Supplied data

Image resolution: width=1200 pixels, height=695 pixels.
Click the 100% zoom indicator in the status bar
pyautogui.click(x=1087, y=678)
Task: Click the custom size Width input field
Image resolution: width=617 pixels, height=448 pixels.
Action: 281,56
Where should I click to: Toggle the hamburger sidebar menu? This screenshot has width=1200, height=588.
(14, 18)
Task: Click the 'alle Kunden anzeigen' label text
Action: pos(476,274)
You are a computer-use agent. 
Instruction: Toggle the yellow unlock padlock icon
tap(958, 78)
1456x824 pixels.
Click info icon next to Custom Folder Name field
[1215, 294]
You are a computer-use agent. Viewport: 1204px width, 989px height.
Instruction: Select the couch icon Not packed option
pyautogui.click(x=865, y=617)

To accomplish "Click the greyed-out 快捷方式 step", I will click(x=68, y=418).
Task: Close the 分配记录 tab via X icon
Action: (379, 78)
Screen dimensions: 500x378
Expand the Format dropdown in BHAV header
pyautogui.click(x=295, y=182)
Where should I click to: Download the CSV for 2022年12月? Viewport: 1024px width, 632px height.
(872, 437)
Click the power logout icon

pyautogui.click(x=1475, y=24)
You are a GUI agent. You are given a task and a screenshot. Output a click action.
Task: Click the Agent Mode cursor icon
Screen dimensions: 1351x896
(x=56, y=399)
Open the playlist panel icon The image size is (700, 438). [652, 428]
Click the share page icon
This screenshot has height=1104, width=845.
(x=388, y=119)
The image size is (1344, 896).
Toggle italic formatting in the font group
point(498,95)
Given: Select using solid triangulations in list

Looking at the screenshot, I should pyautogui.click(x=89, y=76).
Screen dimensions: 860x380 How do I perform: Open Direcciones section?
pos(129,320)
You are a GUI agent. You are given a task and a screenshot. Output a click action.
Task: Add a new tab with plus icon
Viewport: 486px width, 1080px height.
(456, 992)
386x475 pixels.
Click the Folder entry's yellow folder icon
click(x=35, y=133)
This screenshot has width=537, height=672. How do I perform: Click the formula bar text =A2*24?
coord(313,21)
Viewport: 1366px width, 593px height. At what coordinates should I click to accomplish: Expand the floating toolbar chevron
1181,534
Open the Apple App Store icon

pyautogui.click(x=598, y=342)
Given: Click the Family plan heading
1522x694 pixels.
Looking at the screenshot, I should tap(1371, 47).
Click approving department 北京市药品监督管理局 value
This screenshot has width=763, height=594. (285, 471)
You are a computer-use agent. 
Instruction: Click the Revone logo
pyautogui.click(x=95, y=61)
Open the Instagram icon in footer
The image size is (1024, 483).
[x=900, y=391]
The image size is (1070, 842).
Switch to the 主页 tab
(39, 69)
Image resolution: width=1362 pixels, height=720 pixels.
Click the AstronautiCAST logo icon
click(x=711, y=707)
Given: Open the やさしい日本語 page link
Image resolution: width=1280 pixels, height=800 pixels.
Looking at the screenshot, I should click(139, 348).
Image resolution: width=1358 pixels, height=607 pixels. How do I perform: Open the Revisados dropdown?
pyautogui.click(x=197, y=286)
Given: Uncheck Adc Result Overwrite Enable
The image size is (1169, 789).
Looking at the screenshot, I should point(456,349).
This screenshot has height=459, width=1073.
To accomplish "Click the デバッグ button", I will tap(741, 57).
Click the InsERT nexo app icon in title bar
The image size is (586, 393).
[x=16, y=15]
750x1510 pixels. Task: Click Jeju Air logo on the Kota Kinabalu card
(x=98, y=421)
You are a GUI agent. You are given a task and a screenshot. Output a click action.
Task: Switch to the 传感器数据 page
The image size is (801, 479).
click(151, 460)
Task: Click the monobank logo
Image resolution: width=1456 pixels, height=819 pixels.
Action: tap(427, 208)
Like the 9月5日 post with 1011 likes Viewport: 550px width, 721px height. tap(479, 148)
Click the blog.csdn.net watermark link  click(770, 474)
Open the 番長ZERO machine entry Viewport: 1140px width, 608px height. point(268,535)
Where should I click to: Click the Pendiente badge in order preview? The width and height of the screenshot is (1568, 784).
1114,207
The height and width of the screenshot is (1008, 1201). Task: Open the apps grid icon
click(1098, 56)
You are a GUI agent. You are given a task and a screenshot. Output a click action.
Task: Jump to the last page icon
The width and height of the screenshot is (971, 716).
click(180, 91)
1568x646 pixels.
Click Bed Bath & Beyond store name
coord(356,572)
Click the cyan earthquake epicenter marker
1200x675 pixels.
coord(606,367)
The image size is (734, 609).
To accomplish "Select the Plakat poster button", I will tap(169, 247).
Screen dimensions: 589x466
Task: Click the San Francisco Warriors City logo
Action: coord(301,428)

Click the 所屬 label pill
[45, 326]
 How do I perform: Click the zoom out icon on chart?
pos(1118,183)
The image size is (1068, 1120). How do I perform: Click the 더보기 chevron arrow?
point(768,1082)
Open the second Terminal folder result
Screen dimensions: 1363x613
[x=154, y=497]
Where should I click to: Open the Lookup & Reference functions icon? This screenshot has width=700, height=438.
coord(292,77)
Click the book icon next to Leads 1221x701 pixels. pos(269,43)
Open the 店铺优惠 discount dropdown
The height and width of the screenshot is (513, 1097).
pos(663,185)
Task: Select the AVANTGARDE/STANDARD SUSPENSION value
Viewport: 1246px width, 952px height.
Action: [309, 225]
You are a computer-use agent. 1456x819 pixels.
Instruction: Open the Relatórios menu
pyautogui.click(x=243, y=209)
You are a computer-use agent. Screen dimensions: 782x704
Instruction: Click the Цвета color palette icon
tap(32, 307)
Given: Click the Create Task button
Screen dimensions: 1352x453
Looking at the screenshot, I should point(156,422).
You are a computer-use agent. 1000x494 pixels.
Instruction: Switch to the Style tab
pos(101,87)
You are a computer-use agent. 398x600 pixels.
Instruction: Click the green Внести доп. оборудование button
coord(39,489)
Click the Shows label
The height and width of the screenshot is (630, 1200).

Problem description
From beginning to end, the data must be duplicated exactly.

Exercise output
Image resolution: width=1200 pixels, height=695 pixels.
Click the 100% zoom indicator in the status bar
pyautogui.click(x=1087, y=678)
Task: Click the custom size Width input field
Image resolution: width=617 pixels, height=448 pixels.
Action: 281,56
Where should I click to: Toggle the hamburger sidebar menu? This screenshot has width=1200, height=588.
(14, 18)
Task: Click the 'alle Kunden anzeigen' label text
Action: pos(476,274)
You are a computer-use agent. 
Instruction: Toggle the yellow unlock padlock icon
tap(958, 78)
1456x824 pixels.
Click info icon next to Custom Folder Name field
[1215, 294]
You are a computer-use agent. Viewport: 1204px width, 989px height.
Instruction: Select the couch icon Not packed option
pyautogui.click(x=865, y=617)

To accomplish "Click the greyed-out 快捷方式 step", I will click(x=68, y=418).
Task: Close the 分配记录 tab via X icon
Action: (379, 78)
Screen dimensions: 500x378
Expand the Format dropdown in BHAV header
pyautogui.click(x=295, y=182)
Where should I click to: Download the CSV for 2022年12月? Viewport: 1024px width, 632px height.
(872, 437)
Click the power logout icon

pyautogui.click(x=1475, y=24)
You are a GUI agent. You are given a task and a screenshot. Output a click action.
Task: Click the Agent Mode cursor icon
Screen dimensions: 1351x896
(x=56, y=399)
Open the playlist panel icon The image size is (700, 438). [652, 428]
Click the share page icon
This screenshot has height=1104, width=845.
(x=388, y=119)
The image size is (1344, 896).
Toggle italic formatting in the font group
point(498,95)
Given: Select using solid triangulations in list

Looking at the screenshot, I should pyautogui.click(x=89, y=76).
Screen dimensions: 860x380 How do I perform: Open Direcciones section?
pos(129,320)
You are a GUI agent. You are given a task and a screenshot. Output a click action.
Task: Add a new tab with plus icon
Viewport: 486px width, 1080px height.
(456, 992)
386x475 pixels.
Click the Folder entry's yellow folder icon
click(x=35, y=133)
This screenshot has width=537, height=672. How do I perform: Click the formula bar text =A2*24?
coord(313,21)
Viewport: 1366px width, 593px height. At what coordinates should I click to accomplish: Expand the floating toolbar chevron
1181,534
Open the Apple App Store icon

pyautogui.click(x=598, y=342)
Given: Click the Family plan heading
1522x694 pixels.
Looking at the screenshot, I should tap(1371, 47).
Click approving department 北京市药品监督管理局 value
This screenshot has width=763, height=594. (285, 471)
You are a computer-use agent. 
Instruction: Click the Revone logo
pyautogui.click(x=95, y=61)
Open the Instagram icon in footer
The image size is (1024, 483).
[x=900, y=391]
The image size is (1070, 842).
Switch to the 主页 tab
(39, 69)
Image resolution: width=1362 pixels, height=720 pixels.
Click the AstronautiCAST logo icon
click(x=711, y=707)
Given: Open the やさしい日本語 page link
Image resolution: width=1280 pixels, height=800 pixels.
Looking at the screenshot, I should click(139, 348).
Image resolution: width=1358 pixels, height=607 pixels. How do I perform: Open the Revisados dropdown?
pyautogui.click(x=197, y=286)
Given: Uncheck Adc Result Overwrite Enable
The image size is (1169, 789).
Looking at the screenshot, I should point(456,349).
This screenshot has height=459, width=1073.
To accomplish "Click the デバッグ button", I will tap(741, 57).
Click the InsERT nexo app icon in title bar
The image size is (586, 393).
[x=16, y=15]
750x1510 pixels. Task: Click Jeju Air logo on the Kota Kinabalu card
(x=98, y=421)
You are a GUI agent. You are given a task and a screenshot. Output a click action.
Task: Switch to the 传感器数据 page
The image size is (801, 479).
click(151, 460)
Task: Click the monobank logo
Image resolution: width=1456 pixels, height=819 pixels.
Action: tap(427, 208)
Like the 9月5日 post with 1011 likes Viewport: 550px width, 721px height. tap(479, 148)
Click the blog.csdn.net watermark link  click(770, 474)
Open the 番長ZERO machine entry Viewport: 1140px width, 608px height. point(268,535)
Where should I click to: Click the Pendiente badge in order preview? The width and height of the screenshot is (1568, 784).
1114,207
The height and width of the screenshot is (1008, 1201). Task: Open the apps grid icon
click(1098, 56)
You are a GUI agent. You are given a task and a screenshot. Output a click action.
Task: Jump to the last page icon
The width and height of the screenshot is (971, 716).
click(180, 91)
1568x646 pixels.
Click Bed Bath & Beyond store name
coord(356,572)
Click the cyan earthquake epicenter marker
1200x675 pixels.
coord(606,367)
The image size is (734, 609).
To accomplish "Select the Plakat poster button", I will tap(169, 247).
Screen dimensions: 589x466
Task: Click the San Francisco Warriors City logo
Action: coord(301,428)

Click the 所屬 label pill
[45, 326]
 How do I perform: Click the zoom out icon on chart?
pos(1118,183)
The image size is (1068, 1120). How do I perform: Click the 더보기 chevron arrow?
point(768,1082)
Open the second Terminal folder result
Screen dimensions: 1363x613
[x=154, y=497]
Where should I click to: Open the Lookup & Reference functions icon? This screenshot has width=700, height=438.
coord(292,77)
Click the book icon next to Leads 1221x701 pixels. pos(269,43)
Open the 店铺优惠 discount dropdown
The height and width of the screenshot is (513, 1097).
pos(663,185)
Task: Select the AVANTGARDE/STANDARD SUSPENSION value
Viewport: 1246px width, 952px height.
Action: [309, 225]
You are a computer-use agent. 1456x819 pixels.
Instruction: Open the Relatórios menu
pyautogui.click(x=243, y=209)
You are a computer-use agent. Screen dimensions: 782x704
Instruction: Click the Цвета color palette icon
tap(32, 307)
Given: Click the Create Task button
Screen dimensions: 1352x453
Looking at the screenshot, I should point(156,422).
You are a computer-use agent. 1000x494 pixels.
Instruction: Switch to the Style tab
pos(101,87)
You are a computer-use agent. 398x600 pixels.
Instruction: Click the green Внести доп. оборудование button
coord(39,489)
Click the Shows label
The height and width of the screenshot is (630, 1200).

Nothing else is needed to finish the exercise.